In realtà a insistere sui 62 anni per l’uscita non è solo il leader della Lega, ma anche i sindacati che hanno appena lanciato un appello per riprendere la vertenza. Finora infatti c’è stata una sola convocazione al tavolo della riforma previdenziale aperto al ministero del Lavoro, prima della pausa estiva. Cgil, Cisl e Uil hanno presentato la loro piattaforma che prevede di andare in pensione a partire dai 62 anni, o con 41 di contributi a prescindere dall’età. Un’ipotesi ritenuta costosa, a meno che i prepensionati non si accontentino di un assegno un po’ più basso, o che non si trovi un meccanismo di sostegno delle pensioni anticipate, sul modello del fondo costituito dai bancari. Un modello possibile, il governo non esclude nulla, ma difficile da replicare per tutte le categorie.

«Il tema dello scalone c’è – conferma la sottosegretaria all’Economia Maria Cecilia Guerra -. Penso che si possa ragionare su forme di anticipo che sfruttino le caratteristiche del sistema contributivo: si va in pensione un po’ prima, sempre dopo aver raggiunto una certa anzianità, a 63, 64 o 65 anni, e si accetta una penalizzazione che però non deve arrivare a quella, eccessiva, di Opzione Donna». Proprio Opzione Donna, però, oltre all’Ape sociale, magari rafforzate, potrebbero essere le vie minime di flessibilità in uscita adottate dal governo all’indomani di Quota 100. In questa direzione va la decisione del ministro del Lavoro Orlando di istituire una commissione sui lavori gravosi, anche per correggere le storture di Quota 100, che ha avvantaggiato soprattutto chi ha avuto una carriera contributiva lunga e stabile.

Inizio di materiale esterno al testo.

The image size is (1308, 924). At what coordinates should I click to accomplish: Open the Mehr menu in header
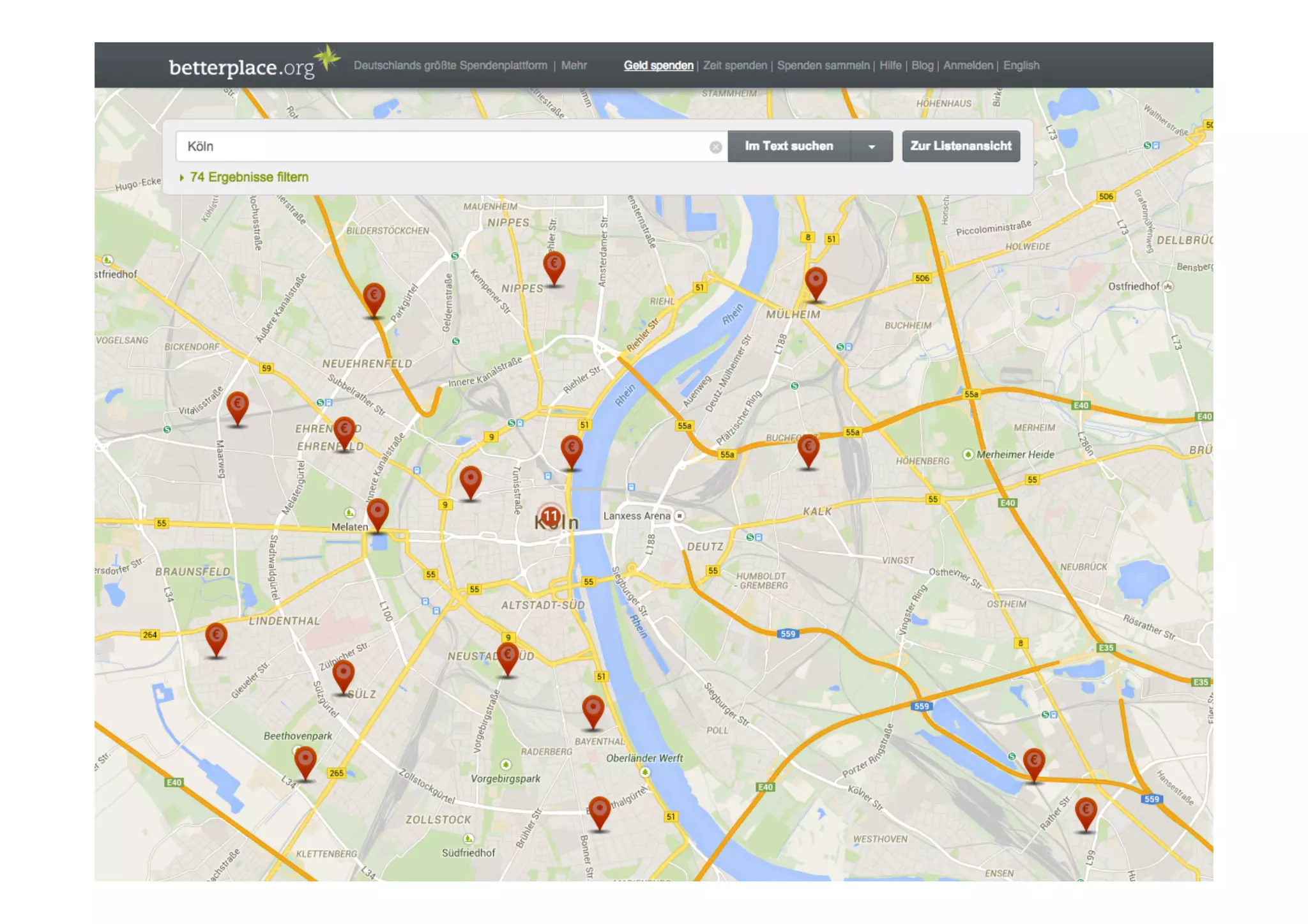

Una riforma più ad ampio raggio, aggiunge Guerra, permetterebbe anche di affrontare il tema delle «pensioni di garanzia per i giovani e per le donne». Si pensa a un sistema che «valorizzerebbe ai fini della pensione i periodi dedicati al lavoro di cura e quelli dedicati al lavoro di formazione da parte dei giovani, e non solo. Una contribuzione figurativa più bassa di quella ordinaria ma che permetterebbe di avere pensioni decenti, che evitino il ricorso all’assistenza». Un’ipotesi sostenuta dal ministro Orlando, dai sindacati e da diverse forze politiche, ieri l’ha riproposta anche il responsabile Economia del Pd Antonio Misiani.